I am asking because you may have an issue with the cured glass on the underside of the core trying to bond down if it was not prepped out.
It needs to be cleaned of amine blush and then sanded to create a mechanical bond. If you did these 2 steps you have a different issue.
If you did not do these 2 steps, this may be your problem.


----------



## MikeChamp12 (May 17, 2021)

Hull side was sanded with 80. Both surfaces were wiped down with total boat surface prep. I did not sand the glassed core surface only wiped with surface prep


----------



## Tommy1 (Mar 3, 2016)

I am thinking this is the issue. Cured resins need sanding to create a mechanical bond. I realize this doesn’t fix the problem, but may help you decide next steps. The dark hull in the sun is making things worse. The air pockets will expand and cause the weakest bond to fail.


----------



## flyclimber (May 22, 2016)

Also I don’t know for sure but I have a habit of warm water with the amine bloom. I’ll go back over it with the surface prep then acetone for good measure. Always sanded with 60 or less grit paper


----------



## flyclimber (May 22, 2016)

Dewaxer & Surface Prep Solvent


Dewaxer & Surface Prep Solvent Wash removes mold-release wax, dirt, grease, and oil from fiberglass, gelcoat, wood, bronze, aluminum, and stainless steel prior to priming and painting. Removes …




www.totalboat.com





Ah near the bottom of the page under FAQ it doesn’t remove the amine bloom from epoxy.


----------



## Littlefish (11 mo ago)

Chris Morejohn recommends just vinegar water for amine blush, I think. This makes me sick, but I guess you have more energy than I do if you're thinking of re-doing the whole hull. The lines are beautiful. Wish the frs 16 and conchfish had that slightly rounded, dolphin super skiff deck look instead of the 1990s bass boat javelin point.


----------



## GoGataGo52__20 (Jun 26, 2016)

Dang man that really stinks


----------



## MikeChamp12 (May 17, 2021)

Thanks y’all. I’m studying about the amine bloom now. Not throwing in the towel. Been learning the hard way for many years and I’ll definitely remember this lesson lol


----------



## Sublime (Oct 9, 2015)

I used US Composites epoxy with the slow hardener and did not experience any bloom with it. I think you would have noticed because it would leave a "greasy" film behind.


----------



## MikeChamp12 (May 17, 2021)

Sublime said:


> I used US Composites epoxy with the slow hardener and did not experience any bloom with it. I think you would have noticed because it would leave a "greasy" film behind.

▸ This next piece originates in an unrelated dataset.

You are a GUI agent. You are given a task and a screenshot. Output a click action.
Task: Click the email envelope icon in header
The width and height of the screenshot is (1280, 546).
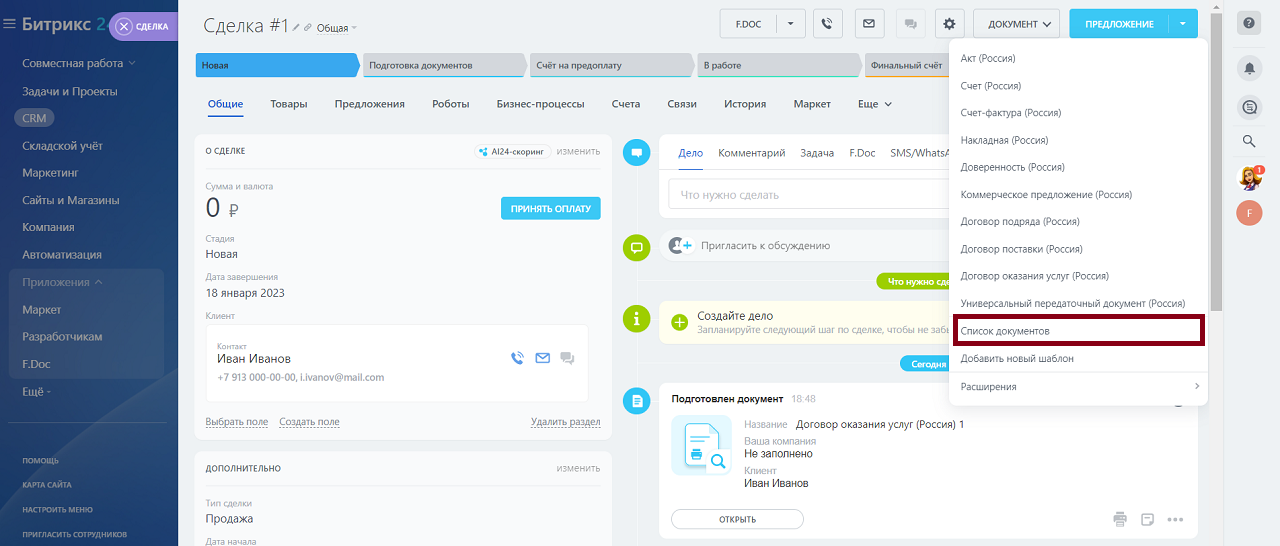click(x=868, y=24)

I’m using US composites epoxy resin but with the regular hardener. I think I would have noticed something too.


----------



## Littlefish (11 mo ago)

Boat builder central sells one that states it doesn't bloom, supposedly. I think after this I'd even wash that. Also, some say using the plastic "ply" (can't think of the name) eliminates it, too. Anyone read that?


----------



## bryson (Jun 22, 2015)

Damn man, I hate to hear all that! Sorry I missed you last week too.

I hope you get the glass issues sorted out. On the plus side, this should make refurbing any future skiffs way easier, and it looks like you're getting the painting pretty dialed in.


----------



## MikeChamp12 (May 17, 2021)

maybe I just didn’t get a good solid set when I put the Divinycell piece in. Some good voids 
I don’t know


----------



## flyclimber (May 22, 2016)

Weird. Maybe the hull was a little wonky there and didn’t get enough to wet out? The glass around it looks solid? 
Also if you care you can modify a concrete dust shroud for almost 90%+ dust collection


----------



## bryson (Jun 22, 2015)

Even unskinned foam is tough to get a good void-free bond. I'm surprised not to see the troweling marks or the vent holes you drilled. Are these voids between the original hull skin and the first layer of 1/2" foam you put down? Give me a call if you want to talk about it, maybe we can figure it out!


----------



## MikeChamp12 (May 17, 2021)

work has me by the neck but I’m picking at it slowly. 3 layers of 1708. Brings me about 1/16” lower than the painted part of the hull.


----------



## Sublime (Oct 9, 2015)

We’re pulling for ya !


----------



## bryson (Jun 22, 2015)

Oh man, glad to see it getting done right! Going to be way better than new.


----------



## flyclimber (May 22, 2016)

Looking good! Going to be back on track in no time!


----------



## Dobre (Nov 19, 2019)

Oh man this sucks to see. i had somewhat a similar but far worse issue with my BRS so i tore all the old foam core out and noticed only about 3/8 of it actually bonded to the floor. 



Littlefish said:


> Boat builder central sells one that states it doesn't bloom, supposedly. I think after this I'd even wash that. Also, some say using the plastic "ply" (can't think of the name) eliminates it, too. Anyone read that?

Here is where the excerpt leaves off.